:: WHAT IS NEEDED ::
According to the review of Dualed, by what point must everyone in the city of Kersh eliminate their genetic Alternate twin?

:: EXCERPTED TEXT ::

Dualed by Elsie Chapman
Cool dystopian-esque city view. I like that the shadow is different, but I almost think it’s too subtle. Maybe if they switched the knife & the gun from girl to shadow.
In the city of Kersh, everyone must eliminate their genetic Alternate twin, raised by another family, before their twentieth birthday. West Grayer, 15, has trained as a fighter, and has one month to hunt and kill her Alt. A tragic misstep shakes her confidence. Guilty, grieving, she feels unworthy, runs from her Alt and from love – both can destroy her.
Yes, Divided should be out next year. However, Dualed seemed like a complete story to me.
I find myself at a bit of a loss. There was some decent (though not brilliant) writing (as far as actual mechanics and plot), but some really flawed worldbuilding.
Hunger Games! Only you have to kill your identical twin (whom you have not grown up with, but still)! Maybe my memory of the HG books has dimmed, but the violence and killing in Dualed somehow felt even more cold-blooded than in Hunger Games. Maybe it’s because there was less questioning of the violence from the text. West just seemed like she bought into the leaders’ propaganda much more than Katniss ever did.
No, Seriously, What Is Up With The Worldbuilding? Here is a short list of things I thought were illogical/otherwise stupid:
* Why twins? The stated reason is so that they can find each other, but wouldn’t they prove themselves better as soldiers if they could find & kill each other without identical faces?
* “Assist Kills” are illegal, but apparently you can go along and trap the Alt in a corner for your friend, just not actually kill them?

:: DATA SUPPLIED ::

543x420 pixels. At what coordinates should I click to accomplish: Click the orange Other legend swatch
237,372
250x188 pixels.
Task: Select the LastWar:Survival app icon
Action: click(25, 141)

:: TASK ANSWER ::
Before their twentieth birthday.